Thanks, this actually helped me a little :)

~from a confused law student

Anonymous said...

Well I was hoping for something a little more indepth, but I'm only an undergrad. I'd rather look at your page then countless pages of verbose-ness. Plus I am as obsessed with knitting as you are. =)

Anonymous said...

I was recently admitted and have been practicing at a firm as an associate attorney for 3 weeks now.

Today I was asked to write a "memo" for the first time since law school.

What my partner is asking me to do is NOTHING like what we were assigned in law school.

He wants me to write him a memo explaining the parole process for a client, yet hasn't given the client's file or any information about the client whatsoever. I don't even know why the client is in jail!

I have no idea how to apply law to a client I know nothing about. How can I come up with any legal conclusions?
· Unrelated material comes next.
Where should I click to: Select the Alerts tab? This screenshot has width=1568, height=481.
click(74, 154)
All I am doing right now is stating rules and citing the statutes. Basically, I'm repeating exactly what it says on the official Parole Board website (which I had printed out yesterday and gave to him and he left me a note today saying to put it into a memo).
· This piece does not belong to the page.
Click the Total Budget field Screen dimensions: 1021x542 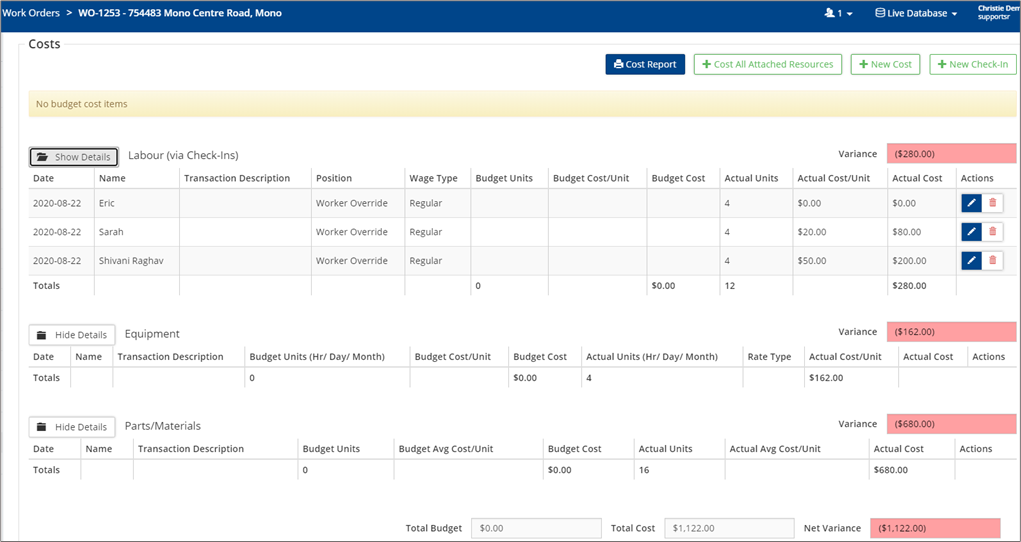click(x=536, y=528)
I'm very frustrated right now! I don't see how what I'm writing can be a memo if I can't apply the law to anything. It is just a list of rules.
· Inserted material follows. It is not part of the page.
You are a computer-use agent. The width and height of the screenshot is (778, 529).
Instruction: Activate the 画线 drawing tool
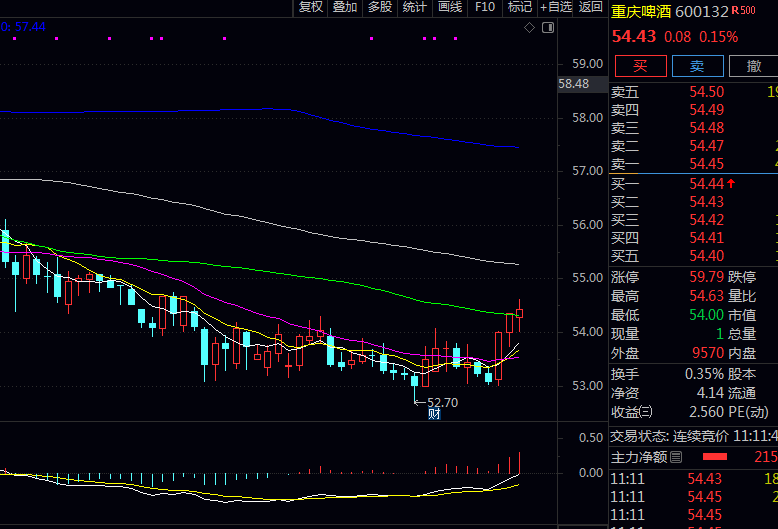coord(450,7)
Maybe he is just using the term "memo" very loosely. Who knows. In any case, good luck to you!

Peoples Voice said...

Hi, cant you ask him for more specific information like the reaon for the incarceration or read the file. I'm not an expert only a 2nd year paralegal student. Do you think that would help?

Katherine said...
This comment has been removed by the author.
Katherine said...

Funny! I'm knitting socks while I attempt to write a legal memo for my paralegal program.

I totally googled "how to write a legal memo" because I am entirely lost in just one area. I'm still lost, but you've helped!

I'm really trying to figure out how to identify the "key issues" and summarize them. For some reason, that term just seems very abstract and vague. I mean, WTF?

I guess everytime I google a legal memo I find more of what I call a case brief. I hate this!

Oh well, back to my Jaywalker and googling. :)

Tony said...

Will somebody please help me and explain on how to write a legal memo in plain english. I'm finishing up my bachelors in paralegal studies and I'm thinking about law school.